**Problem details:** Print all the data, keeping every line exactly as it is.

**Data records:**
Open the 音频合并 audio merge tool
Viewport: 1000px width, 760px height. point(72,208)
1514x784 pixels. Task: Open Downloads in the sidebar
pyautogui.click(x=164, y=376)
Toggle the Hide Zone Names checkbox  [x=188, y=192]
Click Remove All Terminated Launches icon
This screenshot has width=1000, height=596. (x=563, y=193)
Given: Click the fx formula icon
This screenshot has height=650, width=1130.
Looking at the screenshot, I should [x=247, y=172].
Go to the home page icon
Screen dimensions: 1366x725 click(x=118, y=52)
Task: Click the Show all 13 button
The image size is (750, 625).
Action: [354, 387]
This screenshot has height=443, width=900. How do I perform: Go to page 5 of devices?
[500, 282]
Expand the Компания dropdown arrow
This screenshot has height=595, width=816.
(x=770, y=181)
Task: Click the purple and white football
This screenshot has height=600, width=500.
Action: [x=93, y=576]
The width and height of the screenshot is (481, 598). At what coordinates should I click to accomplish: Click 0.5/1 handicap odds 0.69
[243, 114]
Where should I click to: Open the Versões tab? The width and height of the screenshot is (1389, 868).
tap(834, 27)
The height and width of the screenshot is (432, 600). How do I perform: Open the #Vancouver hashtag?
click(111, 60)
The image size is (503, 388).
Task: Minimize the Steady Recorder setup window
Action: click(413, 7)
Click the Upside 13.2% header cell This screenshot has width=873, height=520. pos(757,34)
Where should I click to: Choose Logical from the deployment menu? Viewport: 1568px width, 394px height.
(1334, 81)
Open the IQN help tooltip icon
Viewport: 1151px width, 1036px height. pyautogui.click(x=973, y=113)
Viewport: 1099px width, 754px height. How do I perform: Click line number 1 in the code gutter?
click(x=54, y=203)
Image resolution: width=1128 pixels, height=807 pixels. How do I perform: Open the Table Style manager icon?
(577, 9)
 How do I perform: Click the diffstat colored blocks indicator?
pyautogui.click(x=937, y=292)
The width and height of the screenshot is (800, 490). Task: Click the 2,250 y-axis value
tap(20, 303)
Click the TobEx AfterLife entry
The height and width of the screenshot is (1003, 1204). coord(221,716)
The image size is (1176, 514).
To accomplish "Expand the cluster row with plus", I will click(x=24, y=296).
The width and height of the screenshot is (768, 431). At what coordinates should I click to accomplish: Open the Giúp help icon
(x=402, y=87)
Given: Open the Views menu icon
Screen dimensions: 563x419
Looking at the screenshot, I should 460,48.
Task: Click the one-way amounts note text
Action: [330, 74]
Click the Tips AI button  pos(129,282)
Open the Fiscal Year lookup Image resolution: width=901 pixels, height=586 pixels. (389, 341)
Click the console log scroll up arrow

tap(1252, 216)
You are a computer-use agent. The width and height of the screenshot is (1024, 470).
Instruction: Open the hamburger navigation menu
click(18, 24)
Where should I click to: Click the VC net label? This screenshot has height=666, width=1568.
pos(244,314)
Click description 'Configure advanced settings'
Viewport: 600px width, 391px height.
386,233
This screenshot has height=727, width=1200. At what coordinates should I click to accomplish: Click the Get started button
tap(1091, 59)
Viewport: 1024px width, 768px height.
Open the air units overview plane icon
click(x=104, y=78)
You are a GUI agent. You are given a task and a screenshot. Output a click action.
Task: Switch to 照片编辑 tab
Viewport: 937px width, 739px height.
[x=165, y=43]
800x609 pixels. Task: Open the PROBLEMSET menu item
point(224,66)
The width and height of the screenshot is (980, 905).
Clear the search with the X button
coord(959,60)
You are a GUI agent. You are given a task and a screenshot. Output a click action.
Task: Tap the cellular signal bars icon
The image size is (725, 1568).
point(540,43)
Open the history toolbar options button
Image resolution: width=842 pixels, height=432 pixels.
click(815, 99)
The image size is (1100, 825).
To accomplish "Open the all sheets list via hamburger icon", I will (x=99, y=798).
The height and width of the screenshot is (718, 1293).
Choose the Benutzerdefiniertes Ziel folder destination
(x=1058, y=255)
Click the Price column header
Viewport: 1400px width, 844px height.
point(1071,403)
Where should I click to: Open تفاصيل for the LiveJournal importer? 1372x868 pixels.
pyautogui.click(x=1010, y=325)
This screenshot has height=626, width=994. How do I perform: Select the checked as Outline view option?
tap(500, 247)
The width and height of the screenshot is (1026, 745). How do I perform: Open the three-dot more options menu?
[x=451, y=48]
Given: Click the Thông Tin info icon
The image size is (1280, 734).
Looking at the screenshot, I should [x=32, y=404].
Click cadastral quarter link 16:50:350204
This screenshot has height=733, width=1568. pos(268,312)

**Answer to this task:**
Open the 音频合并 audio merge tool
Viewport: 1000px width, 760px height. point(72,208)
1514x784 pixels. Task: Open Downloads in the sidebar
pyautogui.click(x=164, y=376)
Toggle the Hide Zone Names checkbox  [x=188, y=192]
Click Remove All Terminated Launches icon
This screenshot has width=1000, height=596. (x=563, y=193)
Given: Click the fx formula icon
This screenshot has height=650, width=1130.
Looking at the screenshot, I should [x=247, y=172].
Go to the home page icon
Screen dimensions: 1366x725 click(x=118, y=52)
Task: Click the Show all 13 button
The image size is (750, 625).
Action: [354, 387]
This screenshot has height=443, width=900. How do I perform: Go to page 5 of devices?
[500, 282]
Expand the Компания dropdown arrow
This screenshot has height=595, width=816.
(x=770, y=181)
Task: Click the purple and white football
This screenshot has height=600, width=500.
Action: [x=93, y=576]
The width and height of the screenshot is (481, 598). At what coordinates should I click to accomplish: Click 0.5/1 handicap odds 0.69
[243, 114]
Where should I click to: Open the Versões tab? The width and height of the screenshot is (1389, 868).
tap(834, 27)
The height and width of the screenshot is (432, 600). How do I perform: Open the #Vancouver hashtag?
click(111, 60)
The image size is (503, 388).
Task: Minimize the Steady Recorder setup window
Action: click(413, 7)
Click the Upside 13.2% header cell This screenshot has width=873, height=520. pos(757,34)
Where should I click to: Choose Logical from the deployment menu? Viewport: 1568px width, 394px height.
(1334, 81)
Open the IQN help tooltip icon
Viewport: 1151px width, 1036px height. pyautogui.click(x=973, y=113)
Viewport: 1099px width, 754px height. How do I perform: Click line number 1 in the code gutter?
click(x=54, y=203)
Image resolution: width=1128 pixels, height=807 pixels. How do I perform: Open the Table Style manager icon?
(577, 9)
 How do I perform: Click the diffstat colored blocks indicator?
pyautogui.click(x=937, y=292)
The width and height of the screenshot is (800, 490). Task: Click the 2,250 y-axis value
tap(20, 303)
Click the TobEx AfterLife entry
The height and width of the screenshot is (1003, 1204). coord(221,716)
The image size is (1176, 514).
To accomplish "Expand the cluster row with plus", I will click(x=24, y=296).
The width and height of the screenshot is (768, 431). At what coordinates should I click to accomplish: Open the Giúp help icon
(x=402, y=87)
Given: Open the Views menu icon
Screen dimensions: 563x419
Looking at the screenshot, I should 460,48.
Task: Click the one-way amounts note text
Action: [330, 74]
Click the Tips AI button  pos(129,282)
Open the Fiscal Year lookup Image resolution: width=901 pixels, height=586 pixels. (389, 341)
Click the console log scroll up arrow

tap(1252, 216)
You are a computer-use agent. The width and height of the screenshot is (1024, 470).
Instruction: Open the hamburger navigation menu
click(18, 24)
Where should I click to: Click the VC net label? This screenshot has height=666, width=1568.
pos(244,314)
Click description 'Configure advanced settings'
Viewport: 600px width, 391px height.
386,233
This screenshot has height=727, width=1200. At what coordinates should I click to accomplish: Click the Get started button
tap(1091, 59)
Viewport: 1024px width, 768px height.
Open the air units overview plane icon
click(x=104, y=78)
You are a GUI agent. You are given a task and a screenshot. Output a click action.
Task: Switch to 照片编辑 tab
Viewport: 937px width, 739px height.
[x=165, y=43]
800x609 pixels. Task: Open the PROBLEMSET menu item
point(224,66)
The width and height of the screenshot is (980, 905).
Clear the search with the X button
coord(959,60)
You are a GUI agent. You are given a task and a screenshot. Output a click action.
Task: Tap the cellular signal bars icon
The image size is (725, 1568).
point(540,43)
Open the history toolbar options button
Image resolution: width=842 pixels, height=432 pixels.
click(815, 99)
The image size is (1100, 825).
To accomplish "Open the all sheets list via hamburger icon", I will (x=99, y=798).
The height and width of the screenshot is (718, 1293).
Choose the Benutzerdefiniertes Ziel folder destination
(x=1058, y=255)
Click the Price column header
Viewport: 1400px width, 844px height.
point(1071,403)
Where should I click to: Open تفاصيل for the LiveJournal importer? 1372x868 pixels.
pyautogui.click(x=1010, y=325)
This screenshot has height=626, width=994. How do I perform: Select the checked as Outline view option?
tap(500, 247)
The width and height of the screenshot is (1026, 745). How do I perform: Open the three-dot more options menu?
[x=451, y=48]
Given: Click the Thông Tin info icon
The image size is (1280, 734).
Looking at the screenshot, I should [x=32, y=404].
Click cadastral quarter link 16:50:350204
This screenshot has height=733, width=1568. pos(268,312)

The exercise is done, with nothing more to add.